- AIM OF THE TASK: Restate all of the material, keeping every line identical to the original.

- DATA IN THIS EXERCISE:

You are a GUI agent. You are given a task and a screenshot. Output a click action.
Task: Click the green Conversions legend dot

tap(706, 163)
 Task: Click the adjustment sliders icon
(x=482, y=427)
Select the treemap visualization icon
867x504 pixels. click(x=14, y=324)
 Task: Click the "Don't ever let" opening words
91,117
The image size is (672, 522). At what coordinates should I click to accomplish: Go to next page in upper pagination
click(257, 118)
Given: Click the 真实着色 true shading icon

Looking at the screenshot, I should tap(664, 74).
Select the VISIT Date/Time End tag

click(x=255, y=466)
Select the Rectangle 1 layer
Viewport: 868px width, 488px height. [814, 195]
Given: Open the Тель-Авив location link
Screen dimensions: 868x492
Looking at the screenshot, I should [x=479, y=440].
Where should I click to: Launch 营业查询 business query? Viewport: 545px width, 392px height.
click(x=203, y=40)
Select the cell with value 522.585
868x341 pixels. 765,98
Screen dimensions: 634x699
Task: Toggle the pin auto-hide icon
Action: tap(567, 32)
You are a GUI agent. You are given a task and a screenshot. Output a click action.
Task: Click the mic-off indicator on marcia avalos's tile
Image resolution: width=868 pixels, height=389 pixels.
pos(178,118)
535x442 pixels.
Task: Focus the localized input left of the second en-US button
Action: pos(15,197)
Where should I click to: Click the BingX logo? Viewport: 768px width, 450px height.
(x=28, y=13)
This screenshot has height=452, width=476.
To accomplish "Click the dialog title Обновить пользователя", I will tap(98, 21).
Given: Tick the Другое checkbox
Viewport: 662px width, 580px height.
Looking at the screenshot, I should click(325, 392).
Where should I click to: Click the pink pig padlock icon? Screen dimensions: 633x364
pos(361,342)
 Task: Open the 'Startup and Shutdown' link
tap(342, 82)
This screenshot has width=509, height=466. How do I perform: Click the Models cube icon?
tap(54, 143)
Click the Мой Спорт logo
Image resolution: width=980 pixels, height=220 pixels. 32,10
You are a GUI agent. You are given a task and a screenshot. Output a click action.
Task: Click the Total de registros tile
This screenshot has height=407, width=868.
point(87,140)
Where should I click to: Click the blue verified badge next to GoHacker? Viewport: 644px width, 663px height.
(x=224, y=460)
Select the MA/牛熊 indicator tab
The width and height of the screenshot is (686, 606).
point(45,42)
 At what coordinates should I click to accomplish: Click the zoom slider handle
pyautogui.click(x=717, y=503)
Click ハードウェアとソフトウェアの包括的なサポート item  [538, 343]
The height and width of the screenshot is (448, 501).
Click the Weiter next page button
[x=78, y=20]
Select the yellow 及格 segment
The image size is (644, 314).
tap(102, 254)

- RESULT OF THIS EXERCISE:
You are a GUI agent. You are given a task and a screenshot. Output a click action.
Task: Click the green Conversions legend dot

tap(706, 163)
 Task: Click the adjustment sliders icon
(x=482, y=427)
Select the treemap visualization icon
867x504 pixels. click(x=14, y=324)
 Task: Click the "Don't ever let" opening words
91,117
The image size is (672, 522). At what coordinates should I click to accomplish: Go to next page in upper pagination
click(257, 118)
Given: Click the 真实着色 true shading icon

Looking at the screenshot, I should tap(664, 74).
Select the VISIT Date/Time End tag

click(x=255, y=466)
Select the Rectangle 1 layer
Viewport: 868px width, 488px height. [814, 195]
Given: Open the Тель-Авив location link
Screen dimensions: 868x492
Looking at the screenshot, I should [x=479, y=440].
Where should I click to: Launch 营业查询 business query? Viewport: 545px width, 392px height.
click(x=203, y=40)
Select the cell with value 522.585
868x341 pixels. 765,98
Screen dimensions: 634x699
Task: Toggle the pin auto-hide icon
Action: tap(567, 32)
You are a GUI agent. You are given a task and a screenshot. Output a click action.
Task: Click the mic-off indicator on marcia avalos's tile
Image resolution: width=868 pixels, height=389 pixels.
pos(178,118)
535x442 pixels.
Task: Focus the localized input left of the second en-US button
Action: pos(15,197)
Where should I click to: Click the BingX logo? Viewport: 768px width, 450px height.
(x=28, y=13)
This screenshot has height=452, width=476.
To accomplish "Click the dialog title Обновить пользователя", I will tap(98, 21).
Given: Tick the Другое checkbox
Viewport: 662px width, 580px height.
Looking at the screenshot, I should click(325, 392).
Where should I click to: Click the pink pig padlock icon? Screen dimensions: 633x364
pos(361,342)
 Task: Open the 'Startup and Shutdown' link
tap(342, 82)
This screenshot has width=509, height=466. How do I perform: Click the Models cube icon?
tap(54, 143)
Click the Мой Спорт logo
Image resolution: width=980 pixels, height=220 pixels. 32,10
You are a GUI agent. You are given a task and a screenshot. Output a click action.
Task: Click the Total de registros tile
This screenshot has height=407, width=868.
point(87,140)
Where should I click to: Click the blue verified badge next to GoHacker? Viewport: 644px width, 663px height.
(x=224, y=460)
Select the MA/牛熊 indicator tab
The width and height of the screenshot is (686, 606).
point(45,42)
 At what coordinates should I click to accomplish: Click the zoom slider handle
pyautogui.click(x=717, y=503)
Click ハードウェアとソフトウェアの包括的なサポート item  [538, 343]
The height and width of the screenshot is (448, 501).
Click the Weiter next page button
[x=78, y=20]
Select the yellow 及格 segment
The image size is (644, 314).
tap(102, 254)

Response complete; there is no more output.